* [Work to be completed]
Although the data holds pictures, return only the lines from the one containing "Instruction: Select 限制后台登录IP in the tree" to the end, exactly, and without them.

* [Given data]
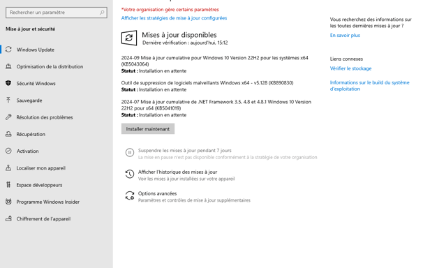Image resolution: width=423 pixels, height=268 pixels.
Task: Open Optimisation de la distribution icon
Action: (x=8, y=66)
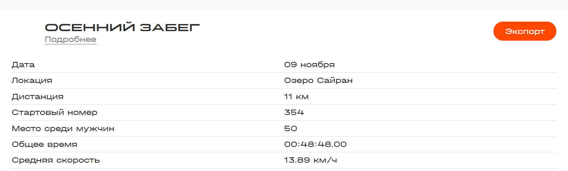Select the Дата row label
The image size is (568, 171).
[x=24, y=65]
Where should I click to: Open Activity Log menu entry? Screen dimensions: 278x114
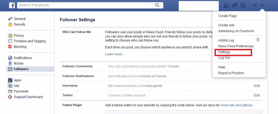tap(226, 40)
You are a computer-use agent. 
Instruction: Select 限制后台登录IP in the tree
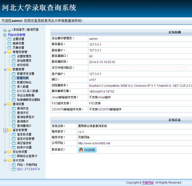click(x=27, y=156)
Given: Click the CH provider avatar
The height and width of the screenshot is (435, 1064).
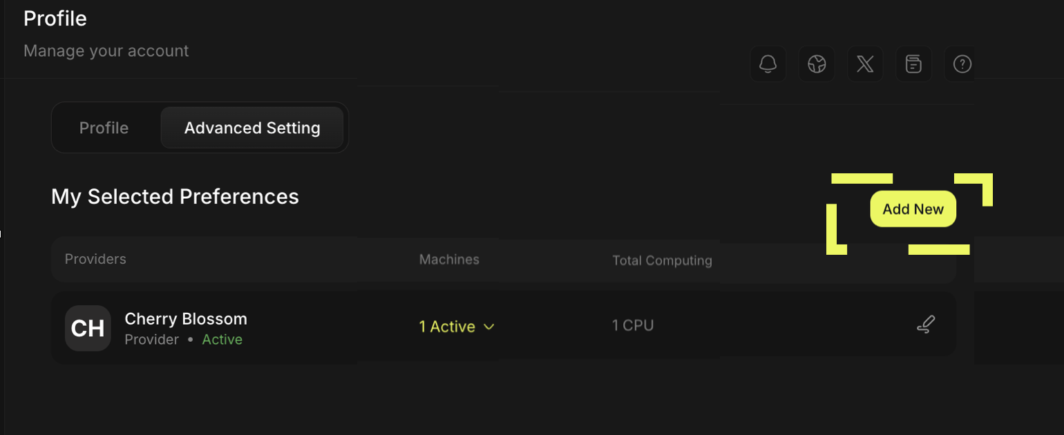Looking at the screenshot, I should [88, 328].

* [Response below]
Instruction: Select 限制后台登录IP in the tree
click(x=27, y=156)
Given: Click the CH provider avatar
The height and width of the screenshot is (435, 1064).
Looking at the screenshot, I should [88, 328].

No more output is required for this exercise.